Everything is written in lexicographic ordering

Now I need to get answers for $a,b,c,d$. To get my answer for say 'a', I take each combination that contains 'a' and add them as such:

$M('a') = \left[ {\begin{array}{c} min(a,b) + min(a,c) + min(a,d) - (min(a,b,c) + min(a,b,d) + min(a,c,d) - (min(a,b,c,d))) \\ min(a,b,c) + min(a,b,d) + min(a,c,d) - 2 * min(a,b,c,d) \\ min(a,b,c,d) \\ \end{array} } \right]$

This is for row one, taking the sum of all mins that contain 'a' where k = 1, subtracting that sum from the sum of all mins containing 'a' where k = 3 which itself it subtracted from the last k = 4 value.

For row two taking the sum of all mins containing 'a' where k = 3 subtracted from the k = 4 layer twice. And row three is left alone.
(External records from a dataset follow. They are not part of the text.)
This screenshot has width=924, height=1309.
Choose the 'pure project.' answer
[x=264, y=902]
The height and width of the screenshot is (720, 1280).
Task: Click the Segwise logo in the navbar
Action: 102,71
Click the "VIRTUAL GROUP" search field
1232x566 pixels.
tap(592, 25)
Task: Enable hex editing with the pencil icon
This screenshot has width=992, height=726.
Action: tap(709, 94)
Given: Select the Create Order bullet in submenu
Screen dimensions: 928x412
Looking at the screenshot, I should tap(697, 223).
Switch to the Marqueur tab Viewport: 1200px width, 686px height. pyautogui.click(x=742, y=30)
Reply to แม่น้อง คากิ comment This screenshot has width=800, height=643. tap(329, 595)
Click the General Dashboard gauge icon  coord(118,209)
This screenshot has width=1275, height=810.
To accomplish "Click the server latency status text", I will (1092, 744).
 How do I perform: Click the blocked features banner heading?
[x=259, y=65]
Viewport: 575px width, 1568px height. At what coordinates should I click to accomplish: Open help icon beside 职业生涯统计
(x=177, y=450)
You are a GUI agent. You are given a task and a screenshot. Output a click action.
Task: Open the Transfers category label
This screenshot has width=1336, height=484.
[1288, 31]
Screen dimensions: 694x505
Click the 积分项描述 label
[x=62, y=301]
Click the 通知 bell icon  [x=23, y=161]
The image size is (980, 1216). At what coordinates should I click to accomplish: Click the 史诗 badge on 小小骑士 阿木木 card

This equation actually works out to be equivalent to sorting $min(a,b), min(a,c), min(a,d)$ in descending order, and works for any n and any letter an answer is required for. e.g. if $b < c < d < a$,

$M('a') = \left[ {\begin{array}{c} d \\ c \\ b \end{array} } \right]$

Can someone help explain why this algorithm ends up simply sorting the values that contain 'a' in the second layer in descending order?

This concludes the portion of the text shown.